While these initial findings are promising, further research is needed to establish the reliability, sensitivity, and specificity of liquid biopsy in PCNSL diagnosis. The challenges in applying liquid biopsy to PCNSL include the relatively low levels of circulating tumor components in the bloodstream and the potential for false negatives due to the heterogeneous nature of the disease.
In summary, while liquid biopsy holds potential as a non-invasive diagnostic tool for various cancers, its application for PCNSL diagnosis is still in the early stages of investigation. The current standard diagnostic methods, including brain imaging, CSF analysis, and brain biopsy, remain the primary approaches for diagnosing PCNSL. Consultation with a healthcare professional specializing in oncology and neurology is essential for accurate diagnosis and appropriate treatment planning.

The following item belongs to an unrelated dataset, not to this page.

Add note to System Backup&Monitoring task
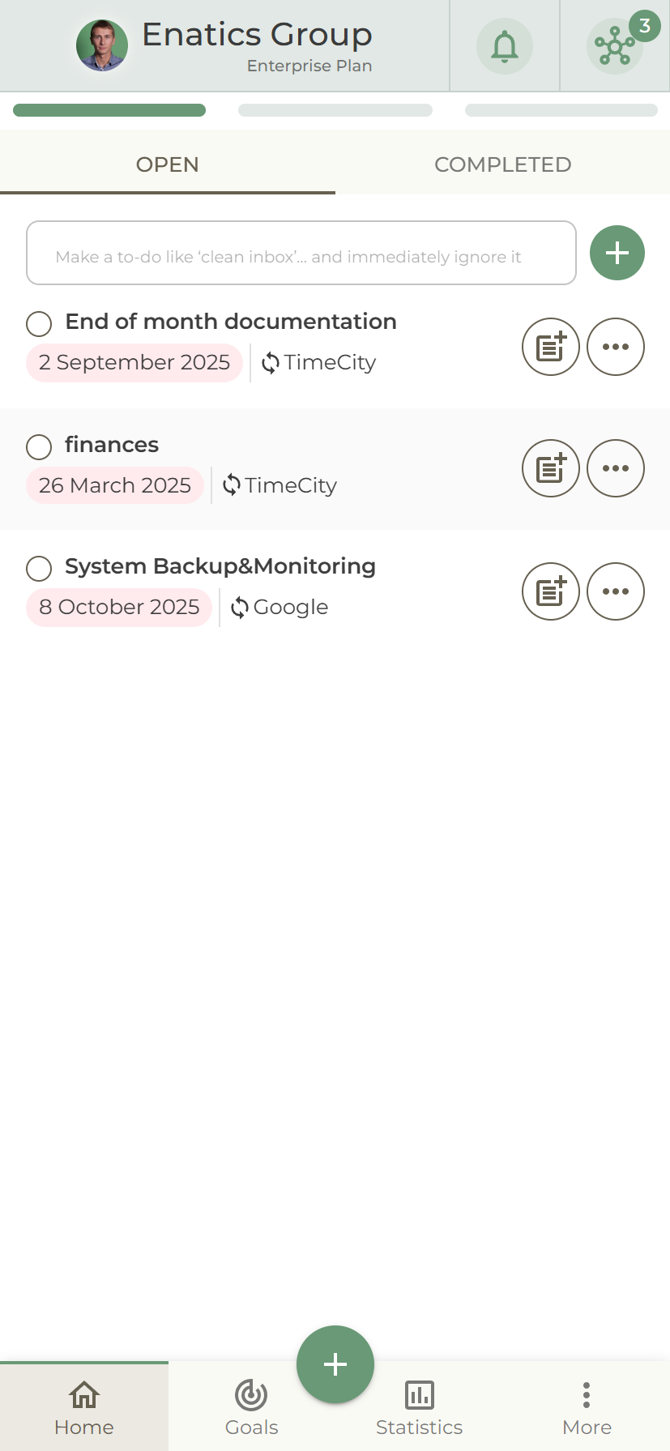(551, 591)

In the last years genome analyses using liquid biopsy specimens have progressed and are becoming popular in the management of PCNSL, thereby enabling neurosurgeons to avoid invasive brain biopsy. 1).
CSF
Diagnosing central nervous system (CNS) lymphoma remains a challenge. Most patients have to undergo brain biopsy to obtain tissue for diagnosis, with associated risks of serious complications. Diagnostic markers in blood or cerebrospinal fluid (CSF) could facilitate early diagnosis with low complication rates.
van Westrhenen et al., performed a systematic review literature search for studies on markers in blood or cerebrospinal fluid for the diagnosis CNS lymphoma and assessed the methodological quality of studies with the Quality Assessment of Diagnostic Accuracy Studies tool (QUADAS-2).
They evaluated diagnostic value of the markers at a given threshold, as well as differences between mean or median levels in patients versus control groups. Twenty-five studies were included, reporting diagnostic value for 18 markers in CSF (microRNAs -21, -19b, and -92a, RNU2-1f, CXCL13, interleukins -6, -8, and -10, soluble interleukin-2-receptor, soluble CD19, soluble CD27, tumour necrosis factor-alfa, beta-2-microglobulin, antithrombin III, soluble transmembrane activator and calcium modulator and cyclophilin ligand interactor, soluble B cell maturation antigen, neopterin and osteopontin) and three markers in blood (microRNA-21 soluble CD27, and beta-2-microglobulin). All studies were at considerable risk of bias and there were concerns regarding the applicability of 15 studies. CXCL13, beta 2 microglobulin and neopterin have the highest potential in diagnosing CNS lymphoma, but further study is still needed before they can be used in clinical practice 2).
Flow cytometry
Flow cytometry has a high specificity and can confirm the diagnosis of a lymphoma significantly faster than immunohistochemistry. This allows for rapid initiation of treatment in this highly aggressive tumor. However, since its sensitivity is less than 100%, van der Meulen et al., recommend to perform histology plus immunohistochemistry in parallel to flow cytometry 3).